Kulinarny Puchar Polski, POLAGRA GASTRO, Poznan, Poland
Growing up in a family fueled by fast-food, and a father who’d routinely say things like, “Fingers were made before forks,” I’ve a gullet engineered to gobble, not to graze. And while my dear old Ma did her best at catering to the hungry mass, food was served in slabs, not slivers.
Magnitude routinely took precedence over calibre.
In short, we were not fancy people. Meals were no-nonsense. There were no fancy dinners out. Presentation amounted to a surly “Come and get it!”, followed by a stampede of gruel grabbing and cutlery clinking (when cutlery was needed that is.)
It was every man (and my poor dear Ma) for themselves.
So that’s my starting point, my frame of reference for food.
Enter the Polish Culinary Cup (Kulinary Puchar Polski), the most prestigious competition for food professionals in all of Poland. And the epitome of fancy.
The 2014 edition saw 12 teams compete for cash prizes, and the glib satisfaction that comes from besting your peers. Held in Poznan every year since its inception in 2000, The Polish Culinary Cup is one of the main events at POLAGRA GASTRO, Poland’s International Trade Fair for Gastronomy.
For the semi-final, teams were required to complete two dishes – a hot starter, and a dessert. Compulsory ingredients for the starter included scallops, pumpkin, and something called “quince,” which from what I gather is something like a pear. The dessert needed to include sugar cane, white chocolate, raspberry, and – wait for it – beetroot.

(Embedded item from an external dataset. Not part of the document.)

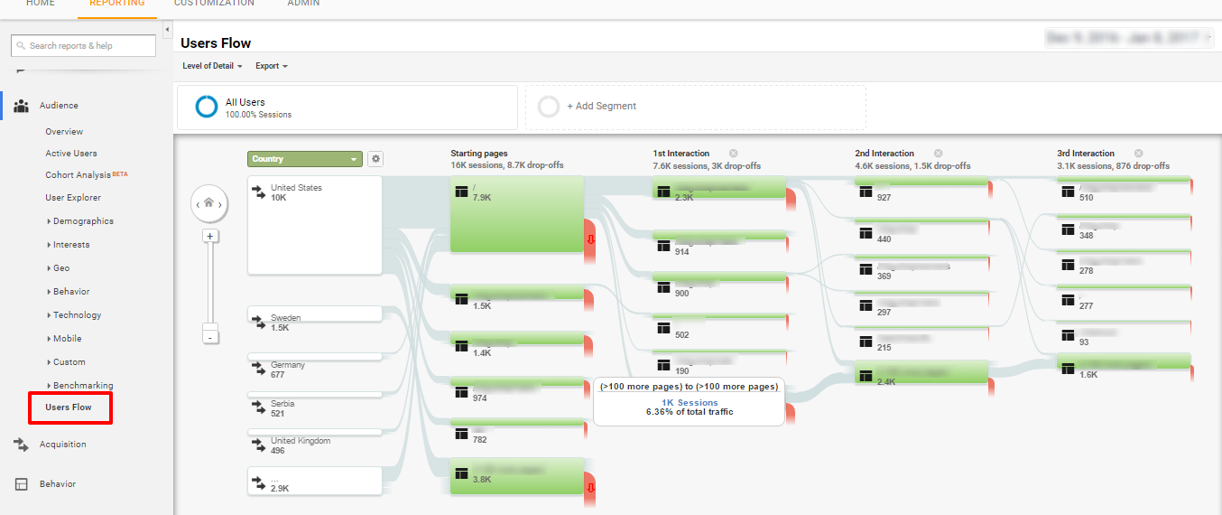Click the Search reports & help field
The width and height of the screenshot is (1222, 515).
[78, 46]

Because nothing says dessert like beets.
There’s even a weight requirement – starter between 80 and 90 grams, dessert between 100 and 200 grams.
The ingredients for the final main dish included kale, fresh blueberries, and veal sirloin.

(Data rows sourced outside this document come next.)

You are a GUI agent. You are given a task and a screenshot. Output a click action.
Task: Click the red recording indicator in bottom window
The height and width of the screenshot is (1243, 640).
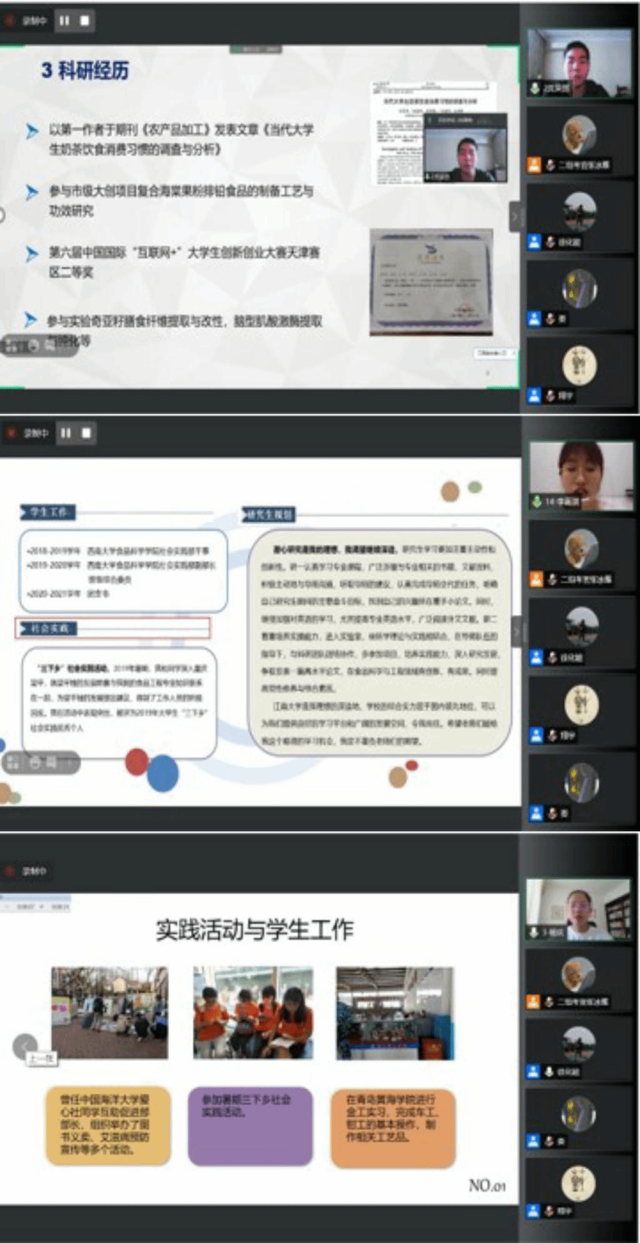10,871
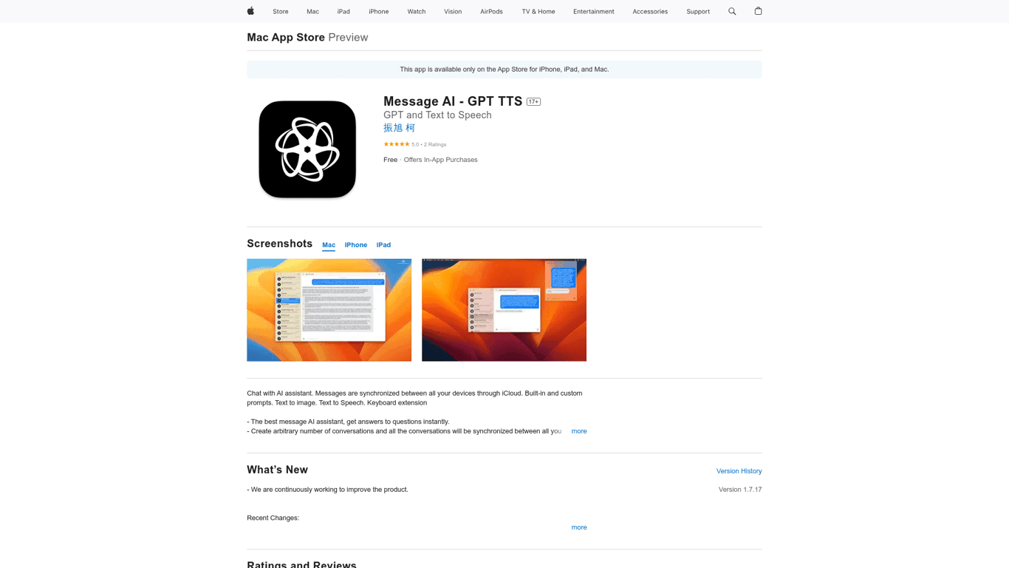
Task: Click the Apple logo icon
Action: pos(250,11)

What the chefs created here at the Polish Culinary Cup is nothing short of art. I have to admit, when I think of Polish food, I conjure images of pierogies and kielbasa and pretty much anything to do with cabbage. And soups. They seem like soup people to me for some peculiar reason. Those are the things that pop into my mind.

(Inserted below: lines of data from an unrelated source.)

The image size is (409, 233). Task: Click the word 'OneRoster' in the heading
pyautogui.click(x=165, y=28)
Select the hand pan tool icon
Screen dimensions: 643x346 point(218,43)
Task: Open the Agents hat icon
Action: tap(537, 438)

Or at least that used to be the case.
The Polish Culinary Cup, and indeed the entire POLAGRA GASTRO fair opened my sterotyping eyes — not all Polish foods are created equal. While there is of course plenty of traditional Polish foods anywhere you go in Poland, the food here is a lot more diverse nowadays since the fall of Communism.
This is not your father’s Poland.
There’s a thriving culinary scene at play here today, with professionals at the top of their game.
And even a gruel-grabbing, cutlery-clinking Neanderthal like me can appreciate that.
In case you’re interested, the winners of the Polish Culinary Cup 2014 are:
- 1st place – Przemysław Gryz and Łukasz Ziętek
- 2nd place – Daniel Olas and Dawid Szkudlarek
- 3rd place – Katarzyna Daniłowicz and Bogumił Mroczko
I have no idea what they called their concoctions. I’m still not that fancy. Yet.
The Polish Culinary Cup 2015
The next Polish Culinary Cup will be held on September 22 & 23, 2015 at the POLAGRA GASTRO International Food Fair in Poznan, Poland at the Poznan Congress Center.
My visit to Poland was organized on behalf of the Polish Economy Promotion Program in Canada. Its aim is to promote the Polish food sector and encourage business contacts between Polish and Canadian companies within the industry.